# 5 1/2" Goldfish in 5 gallon tank. Overstocked?



## BettaFriend (Oct 14, 2010)

Yes, that is right. 5 1/2" goldfish in a five gallon tank.

I know you are probably thinking, "that's cruel, you are a cruel owner." And I guess you would be right, except for...it's my older brothers goldfish.

What do you think about it? I need to know if my brother needs to get a bigger tank for his goldfish. Any imput will be appreciated. Thanks!


----------



## Corwin (May 23, 2010)

yes he needs a much larger tank for 5 goldfish.


----------



## emc7 (Jul 23, 2005)

5.5"? time for a pond


----------



## FishMatt (May 12, 2010)

Yes time for a pond. Goldfish needs a minimum of 23 gallons to it self.


----------



## Revolution1221 (Apr 20, 2010)

the goldfish is actually still alive living in that small of tank?


----------



## pinetree (Nov 29, 2009)

I can't tell if you're saying he has five fish that are 1/2" long, or one fish that is 5 1/2 inches long. Either way, the answer is that a 5 gallon tank is too small for even one goldfish of any size.


----------



## PostShawn (Dec 22, 2009)

At the very minimum it's 15 gallons for the first goldfish and 10-15 gallons per goldfish after that. If you can't provide that type of space I would search for a store that would take it in or a person with a pond to adopt it. Ideally I would get a 25-30 gallon tank for just that one fish. The problem isn't the goldfish size to the tank size, even though a 5 gallon is way to small. It's that goldfish are large waste producers. That means the water will always be unhealthy for the fish. 

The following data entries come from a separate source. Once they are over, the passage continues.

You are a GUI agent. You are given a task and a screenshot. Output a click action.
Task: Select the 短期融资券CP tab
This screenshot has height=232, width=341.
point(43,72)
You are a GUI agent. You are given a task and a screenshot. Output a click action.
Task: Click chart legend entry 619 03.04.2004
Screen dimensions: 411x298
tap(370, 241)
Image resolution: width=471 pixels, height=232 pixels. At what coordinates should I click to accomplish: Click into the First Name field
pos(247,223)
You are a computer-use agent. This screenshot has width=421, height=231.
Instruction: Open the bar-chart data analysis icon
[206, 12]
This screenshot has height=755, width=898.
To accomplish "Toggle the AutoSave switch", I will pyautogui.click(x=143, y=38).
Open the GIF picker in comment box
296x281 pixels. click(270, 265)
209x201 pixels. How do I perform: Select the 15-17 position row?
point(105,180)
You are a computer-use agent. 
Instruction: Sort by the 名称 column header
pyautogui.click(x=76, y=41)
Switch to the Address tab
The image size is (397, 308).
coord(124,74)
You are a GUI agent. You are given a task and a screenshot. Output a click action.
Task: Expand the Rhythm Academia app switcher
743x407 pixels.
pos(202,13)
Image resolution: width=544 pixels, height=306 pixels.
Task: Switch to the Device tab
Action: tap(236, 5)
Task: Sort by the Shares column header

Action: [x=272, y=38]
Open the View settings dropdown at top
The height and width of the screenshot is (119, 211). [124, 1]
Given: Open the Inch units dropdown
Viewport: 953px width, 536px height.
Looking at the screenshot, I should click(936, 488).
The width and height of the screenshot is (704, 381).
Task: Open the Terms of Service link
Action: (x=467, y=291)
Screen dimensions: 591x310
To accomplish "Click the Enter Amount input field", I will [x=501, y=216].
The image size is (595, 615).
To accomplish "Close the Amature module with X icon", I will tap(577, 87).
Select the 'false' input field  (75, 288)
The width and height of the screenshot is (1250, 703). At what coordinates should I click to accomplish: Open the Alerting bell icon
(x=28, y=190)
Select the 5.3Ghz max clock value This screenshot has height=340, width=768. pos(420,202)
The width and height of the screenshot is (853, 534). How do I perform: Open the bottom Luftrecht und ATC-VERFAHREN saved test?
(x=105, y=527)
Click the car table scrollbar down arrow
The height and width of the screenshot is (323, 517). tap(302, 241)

Does your tank have a filter? Do you do water changes? Do you have an air hose into the tank? These are things you should be doing with the 5 gallon and with any tank for goldfish.


----------



## Cam (Nov 9, 2009)

FishMatt said:


> Yes time for a pond. Goldfish needs a minimum of 23 gallons to it self.


That's not at all true, just a rough estimate. Sort of like the noob "1 inch of fish per gallon" rule.

Yeah, you are going to need a freaking pond lol


----------



## Revolution1221 (Apr 20, 2010)

Cam said:


> That's not at all true, just a rough estimate. Sort of like the noob "1 inch of fish per gallon" rule.
> 
> Yeah, you are going to need a freaking pond lol


i wouldn't keep any fancy goldfish in anything less than a 75 and a common no less than 100-125 and no koi in under 1,000 gallons.


----------



## Kissing keeper (Oct 3, 2010)

Your brothers cruel so yes he needs a bigger tank. goldfish grow big. mines anourmous.


----------



## emc7 (Jul 23, 2005)

You can buy time with lots of water changes and a good filter. IME a goldfish in that size tank will live up to 5 years. A goldfish in a pond can live 20 years or more.


----------